▶ SOURCE EXTRACT
::::::::::

It’s a truck camper! It’s a boat! It’s a truck camping boat? Animal Planet’s Flipping Ships dredges up an Avion truck camper, and sets it to sea. The amphicamper is back!
For over sixty years, there’s been a strong correlation between truck campers and boating. Even today, 38.3% of Truck Camper Magazine readers checked that they tow a boat behind their rig for the 2016 reader survey. Truck campers and towable boats are like tie-downs and turnbuckles, dump stations and hoses, and cats and cabovers – clearly meant to be together.
Given the long history, and the unbridled ingenuity (AKA mad mod-making mentality) truck campers often display, it’s no surprise that a few trailblazing fellas over the years have commingled truck campers and boats to make something of a hybrid; part truck camper, part boat, and bit nuts.
1960 Cee-Camp: The Original Amphicamper
We first reported about this crazy-but-true amphicamper concept seven years ago after coming across a September 1960 article in Ford Times titled, “Amphibious Pickup Camper: Recreation Unlimited In The West”.
The Ford Times article had three photographs of a Cee-Camper, a “Pontoon Sports Body” truck camper by Copeland Engineering.
As the name implies, the 1,000-pound, 10-foot Cee-Camper mounted onto a pickup truck in the same manner as a standard truck camper. What was anything but standard were the two 12-foot by 30.5-inch by 14.5-inch wood and fiberglass pontoons overlapping the length of the Cee-Camper fore and aft.
According to the Ford Times piece, these pontoons featured double floors and nine airtight flotation compartments.
Sea Launch to Land Load
To launch the Cee-Camp, the owner would swing the two pontoons 180-degrees from the camper roof to the ground. Once in the sea-going position, the pontoons were secured with pins. With the turnbuckles released and removed, the truck carrying the Cee-Camp was then backed into approximately 7-inches of water allowing the two pontoons to become buoyant.

::::::::::

▶ GIVEN INFORMATION
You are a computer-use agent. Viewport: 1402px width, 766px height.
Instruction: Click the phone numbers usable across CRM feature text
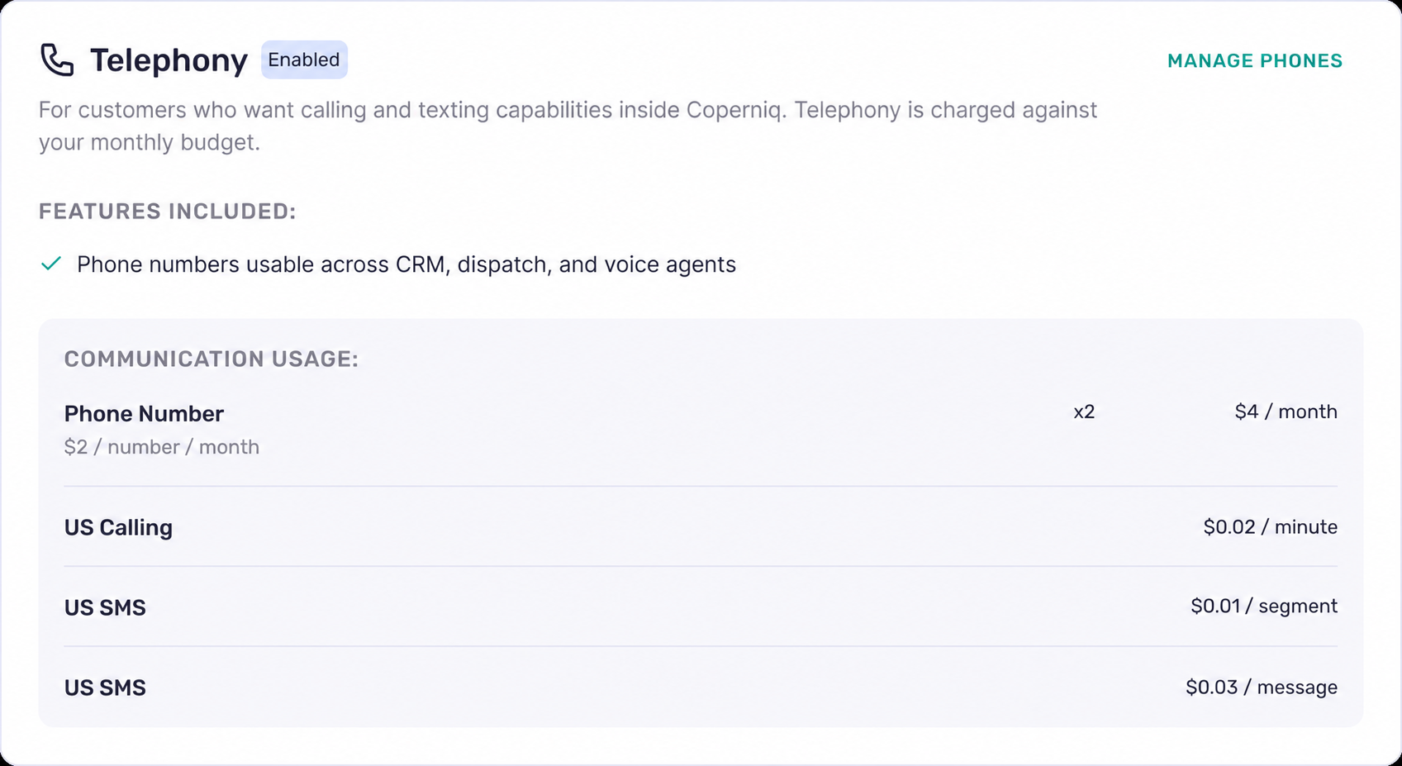tap(406, 264)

::::::::::

Reproduce the amphicamper article word for word, starting at "For over sixty" and ending at "to be together.".

▶ TASK RESULT
For over sixty years, there’s been a strong correlation between truck campers and boating. Even today, 38.3% of Truck Camper Magazine readers checked that they tow a boat behind their rig for the 2016 reader survey. Truck campers and towable boats are like tie-downs and turnbuckles, dump stations and hoses, and cats and cabovers – clearly meant to be together.